Winfried Hinrichs studied Chemistry and completed his PhD in 1983 at the University of Hamburg followed by Postdoctoral studies at the Rijksuniversiteit Leiden in 1984/5. He joined the group of Wolfram Saenger at the Free University of Berlin and expanded his crystallographic expertise to bio-crystallography (1986-1999). After a sabbatical in Strasbourg (IGBMC, Dino Moras) in 1998/99, he became a Full Professor in Biochemistry focused on Structural Biology at the University Of Greifswald, Germany.
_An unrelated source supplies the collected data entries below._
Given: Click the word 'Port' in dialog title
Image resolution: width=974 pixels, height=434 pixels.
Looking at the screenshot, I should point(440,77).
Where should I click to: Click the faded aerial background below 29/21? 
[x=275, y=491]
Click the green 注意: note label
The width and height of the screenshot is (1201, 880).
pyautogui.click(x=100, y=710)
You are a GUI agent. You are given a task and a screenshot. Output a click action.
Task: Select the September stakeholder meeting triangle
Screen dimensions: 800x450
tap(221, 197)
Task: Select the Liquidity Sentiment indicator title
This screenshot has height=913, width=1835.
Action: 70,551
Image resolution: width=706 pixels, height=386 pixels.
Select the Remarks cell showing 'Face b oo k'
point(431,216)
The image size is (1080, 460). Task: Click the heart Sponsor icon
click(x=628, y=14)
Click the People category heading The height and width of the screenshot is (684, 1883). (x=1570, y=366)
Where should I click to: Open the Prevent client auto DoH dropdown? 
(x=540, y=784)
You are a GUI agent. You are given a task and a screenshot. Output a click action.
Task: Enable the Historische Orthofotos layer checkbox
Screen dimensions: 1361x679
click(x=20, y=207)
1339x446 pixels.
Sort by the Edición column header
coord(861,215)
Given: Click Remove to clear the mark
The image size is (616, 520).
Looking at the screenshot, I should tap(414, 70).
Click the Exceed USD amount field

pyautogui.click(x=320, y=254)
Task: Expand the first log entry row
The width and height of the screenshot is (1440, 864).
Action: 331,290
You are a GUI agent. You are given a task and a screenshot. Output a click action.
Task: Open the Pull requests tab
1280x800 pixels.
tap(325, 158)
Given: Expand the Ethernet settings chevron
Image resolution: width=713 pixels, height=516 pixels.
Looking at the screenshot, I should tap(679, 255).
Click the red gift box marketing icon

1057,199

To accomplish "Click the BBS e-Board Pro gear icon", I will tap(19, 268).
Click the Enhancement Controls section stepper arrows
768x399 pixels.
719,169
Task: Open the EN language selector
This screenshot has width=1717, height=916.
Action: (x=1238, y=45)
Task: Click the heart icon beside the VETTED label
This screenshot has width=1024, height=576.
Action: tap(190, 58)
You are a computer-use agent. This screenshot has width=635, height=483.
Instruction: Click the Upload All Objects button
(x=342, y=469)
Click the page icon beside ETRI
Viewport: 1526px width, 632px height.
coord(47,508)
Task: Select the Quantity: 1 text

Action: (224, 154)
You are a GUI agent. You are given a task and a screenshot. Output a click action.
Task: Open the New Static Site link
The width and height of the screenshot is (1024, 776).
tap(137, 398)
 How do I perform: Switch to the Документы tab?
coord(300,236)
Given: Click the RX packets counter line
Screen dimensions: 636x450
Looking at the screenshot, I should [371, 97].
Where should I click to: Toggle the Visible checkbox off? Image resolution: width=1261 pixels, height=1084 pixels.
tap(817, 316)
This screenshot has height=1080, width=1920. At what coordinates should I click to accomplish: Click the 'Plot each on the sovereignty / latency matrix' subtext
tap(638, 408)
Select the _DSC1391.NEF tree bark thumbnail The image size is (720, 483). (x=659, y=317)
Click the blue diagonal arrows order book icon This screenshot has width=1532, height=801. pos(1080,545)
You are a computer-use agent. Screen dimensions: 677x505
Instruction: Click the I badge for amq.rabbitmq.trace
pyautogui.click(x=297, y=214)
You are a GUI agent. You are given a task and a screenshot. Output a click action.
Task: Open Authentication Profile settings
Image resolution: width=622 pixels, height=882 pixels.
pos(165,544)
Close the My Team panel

He was the Director of the Institute Of Biochemistry in 2008-2014 and retired in 2016. He has published about 120 papers in reputed journals and is serving as Topical Editor for Biochemistry of Chemtexts.

Abstract

This review will give a short overview on structural biology of tetracyclines. The group of tetracycline are one of the “big four” of antibiotic compounds. Tetracyclines block the bacterial protein synthesis by binding to the ribosomal 30S subunit. Crystal structure analyses of proteins that mediate resistance against the drug belong to a widespread efflux mechanism (Tet repressor controlled) and a chemical inactivation by a flavin monooxygenase (TetX). Non-antibiotic properties are also well known: tetracyclines interfere with inflammatory mechanisms by inhibiting Phospholipase A2. All these tetracycline binding proteins are characterized at atomic resolution. The tetracycline can act as a regulatory compound but is also a substrate or inhibitor for enzymatic mechanisms. The conclusion is that tetracyclines are an example for side effects of drugs that are more interesting than the obvious mode of action.